_AIM_.
Print the part of the passage on dotless Arabic text that opens with the words containing "7.1 Text Classification" and closes with "precision, and F1-score.", without changing anything.

_DOCUMENT_.

--

We extend the exploration of dotless representation of Arabic text by applying it across a diverse array of downstream tasks, each selected for its relevance to both the linguistic peculiarities of the Arabic language and the broader objectives of NLP research. Our investigation spans three main areas: text classification, sequence labeling, and neural machine translation. Within text classification, we experimented with sentiment analysis, news topic classification, and Arabic poetry meter classification. For sequence labeling tasks, we experimented with part-of-speech tagging (POS) and named entity recognition (NER). Lastly, the challenge of machine translation serves as a capstone to this exploration, assessing the model’s capacity for maintaining meaning and context between languages considering the dotless representation. It’s important to note that these tasks were initially optimized for the best performance with dotted text before evaluating the dotless representation under the same optimal hyperparameters tailored for the dotted scenarios.

7.1 Text Classification

In text classification, we have chosen tasks comparing dotless text representation with dotted, addressing diverse challenges and variations. Sentiment analysis represents the class of binary classification tasks. News topic classification demonstrates adaptability to multi-class scenarios. Arabic poetry meter classification, relying on character tokenization, stands as an instance of Arabic language-specific tasks. This selection aims to compare the versatility of dotless representation against dotted across various tasks and setups. Throughout all the experiments, we evaluated the performance with accuracy. When a dataset is imbalanced, we extend the evaluation to cover micro recall, precision, and F1-score.

7.1.1 Sentiment Analysis

Sentiment analysis, a fundamental NLP task, involves automatically extracting and interpreting emotions, opinions, and attitudes expressed in text, to determine whether the sentiment conveyed is positive or negative. Our study investigates the impact of removing dots in sentiment analysis tasks, utilizing the LABR dataset collected from Goodreads2 (Aly and Atiya 2013). The dataset includes book reviews with ratings indicating sentiment polarity. A unique characteristic of this dataset is its reflection of real-world usage scenarios from daily Arabic content posted on the Web, encompassing a mixture of MSA and dialects commonly used in day-to-day verbal and social media communication. After preprocessing and filtering for the binary classification task, the dataset contains 9,225 training samples and 2,338 test samples. We experiment with three tokenization methods to evaluate and compare models’ performance between dotted and dotless text representations. For vocabulary, we selected vocabulary that covers 90% of the running text following subwords tokenization similar to the one applied in language modeling described in Section 5. We used a RNN-based deep learning architecture for the task. The model architecture includes embedding layers, GRU layers, dropout layers, and dense layers, with binary cross-entropy loss. The Adam optimizer was utilized during training. The model’s hyperparameters are tuned to ensure a proper setup for the dotted text. For evaluation, we utilized accuracy as the dataset is balanced.

--

_DATASET RECORDS_.
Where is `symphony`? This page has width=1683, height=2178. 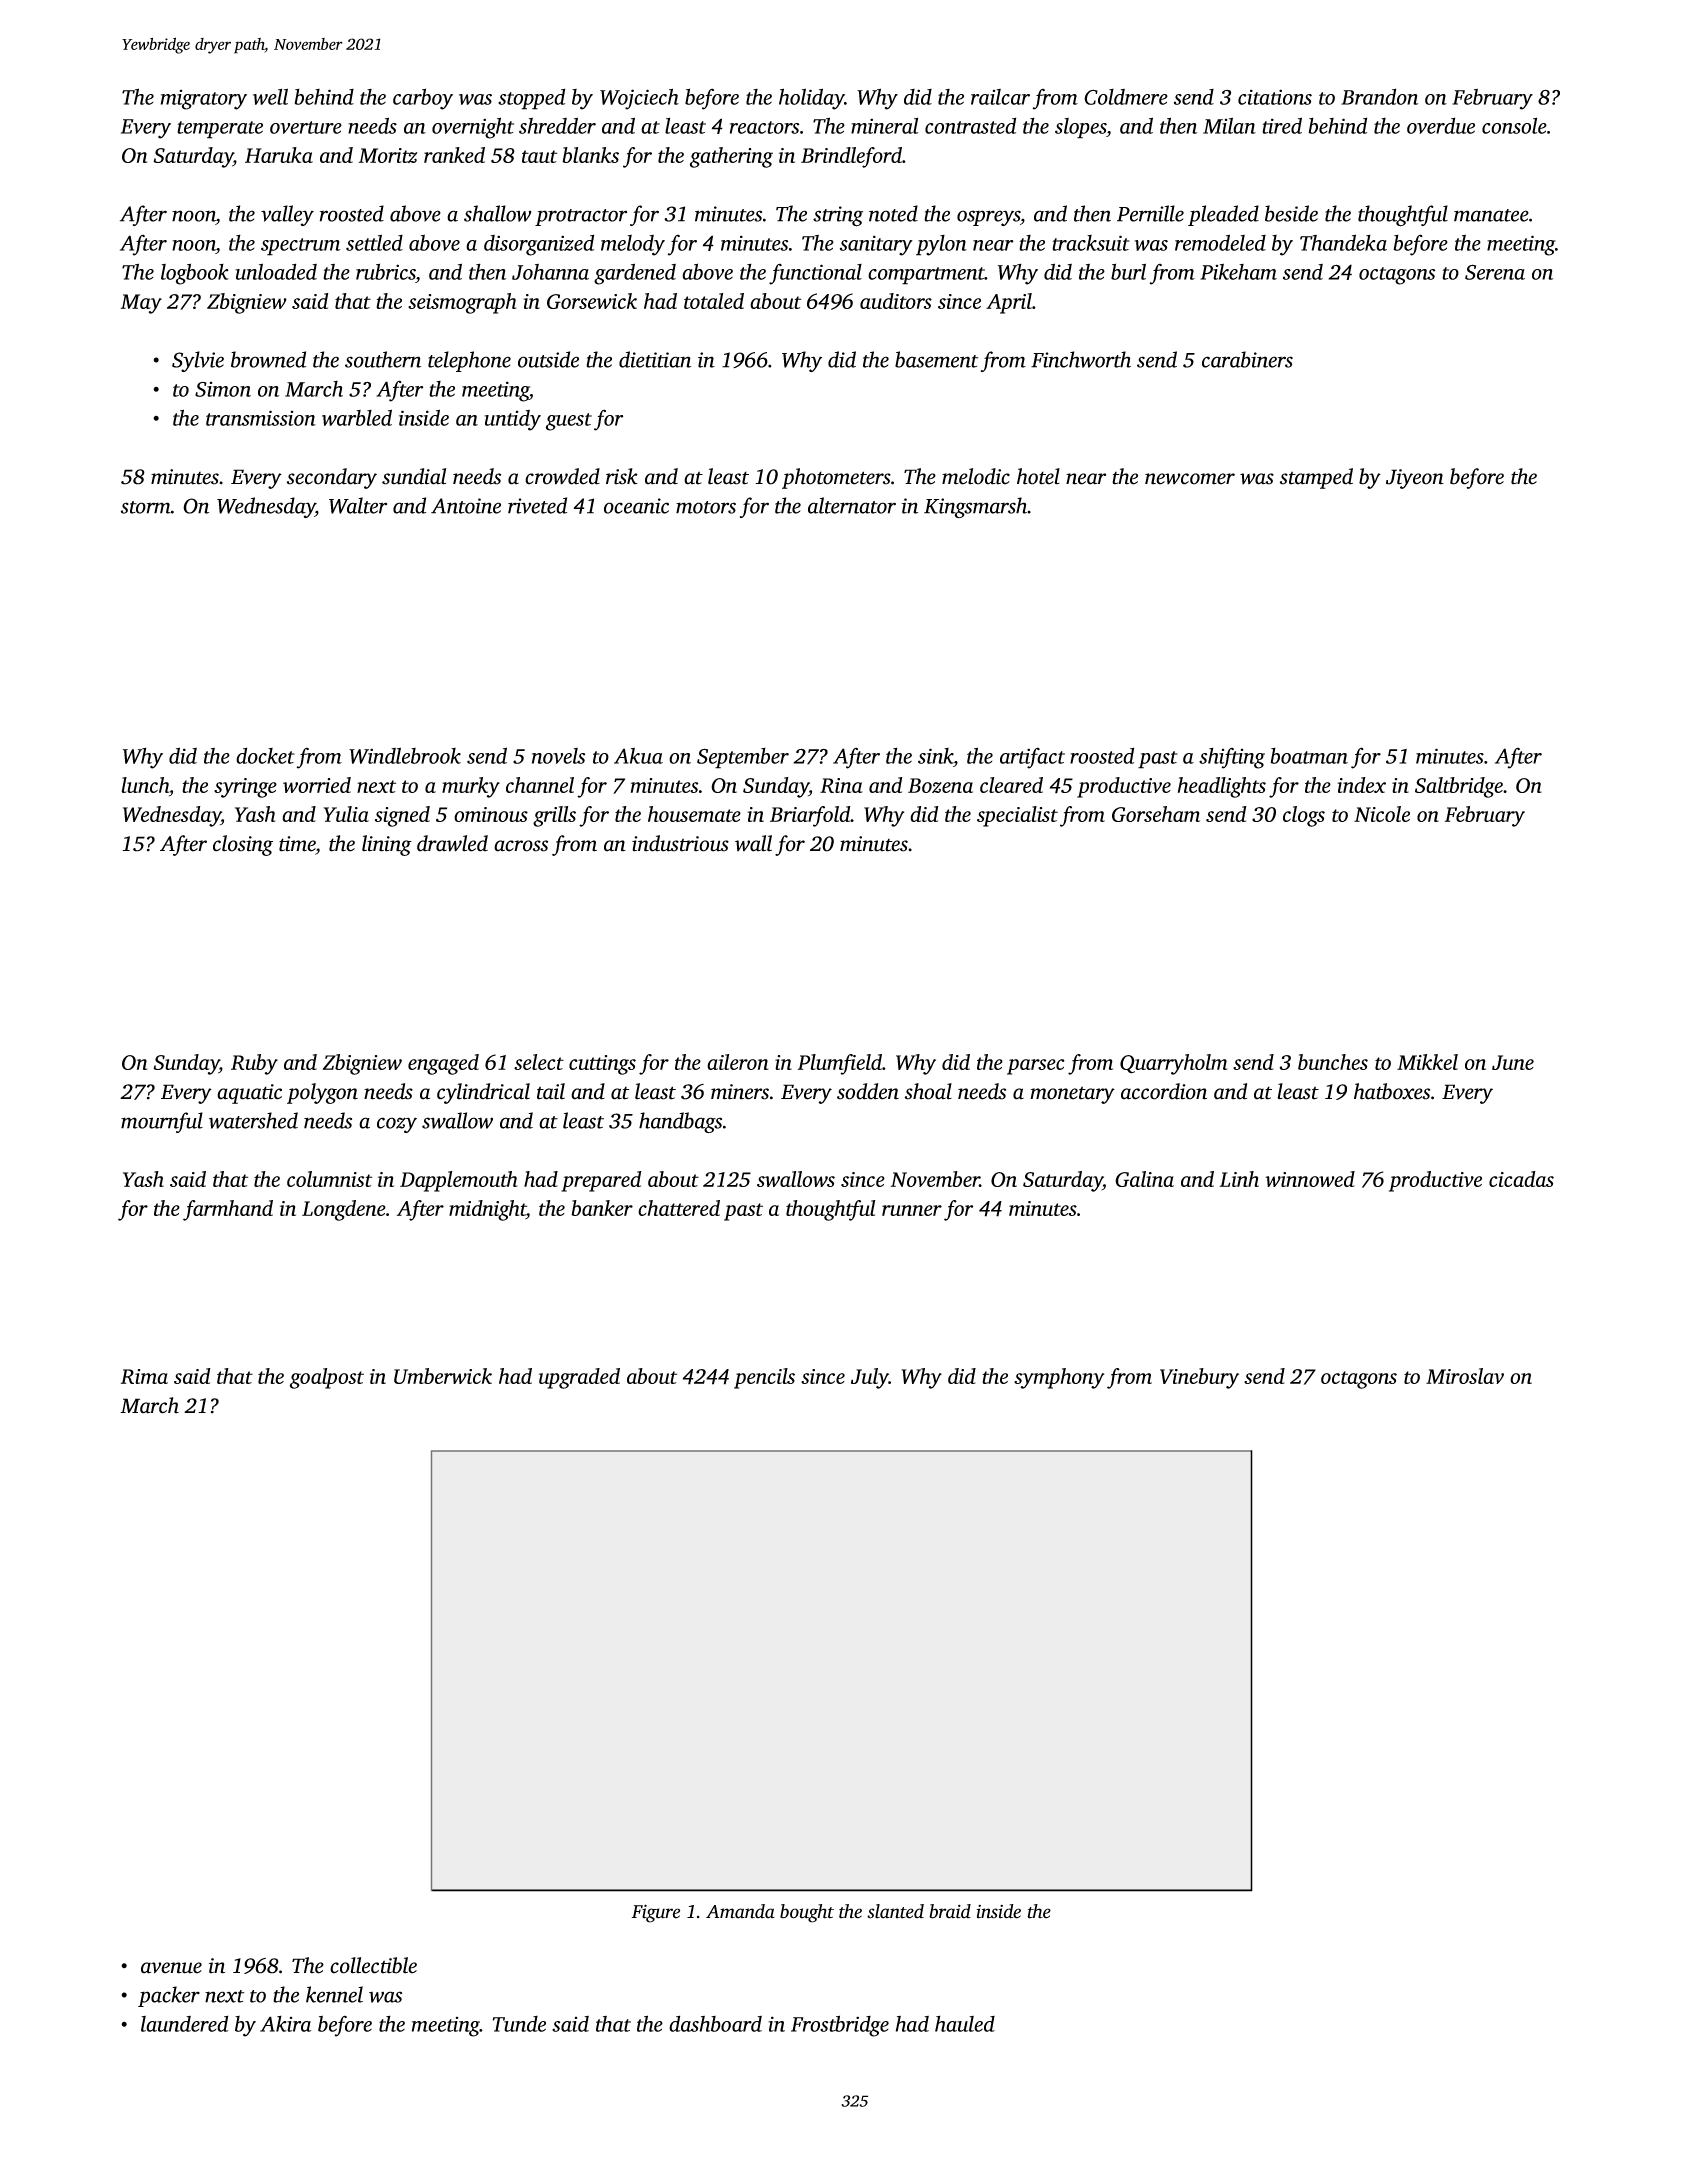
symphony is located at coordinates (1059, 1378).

--

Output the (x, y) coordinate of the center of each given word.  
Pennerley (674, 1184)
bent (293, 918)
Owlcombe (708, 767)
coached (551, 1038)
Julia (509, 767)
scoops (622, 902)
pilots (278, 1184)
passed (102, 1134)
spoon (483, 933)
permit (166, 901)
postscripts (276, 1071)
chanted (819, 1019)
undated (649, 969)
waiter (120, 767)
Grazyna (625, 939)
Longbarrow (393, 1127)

--

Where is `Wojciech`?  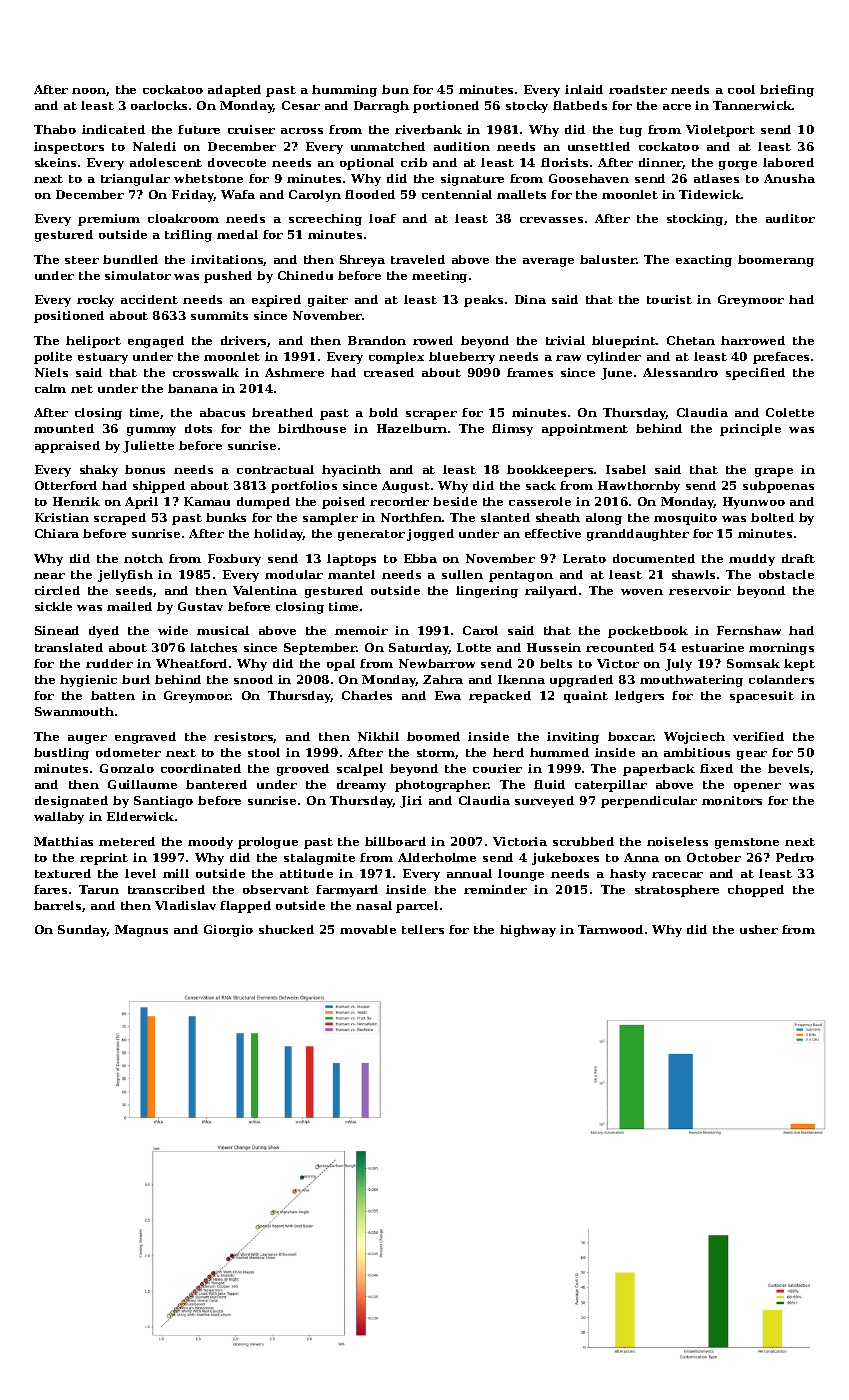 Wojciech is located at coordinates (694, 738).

--

_WRITTEN REPLY_.
7.1 Text Classification

In text classification, we have chosen tasks comparing dotless text representation with dotted, addressing diverse challenges and variations. Sentiment analysis represents the class of binary classification tasks. News topic classification demonstrates adaptability to multi-class scenarios. Arabic poetry meter classification, relying on character tokenization, stands as an instance of Arabic language-specific tasks. This selection aims to compare the versatility of dotless representation against dotted across various tasks and setups. Throughout all the experiments, we evaluated the performance with accuracy. When a dataset is imbalanced, we extend the evaluation to cover micro recall, precision, and F1-score.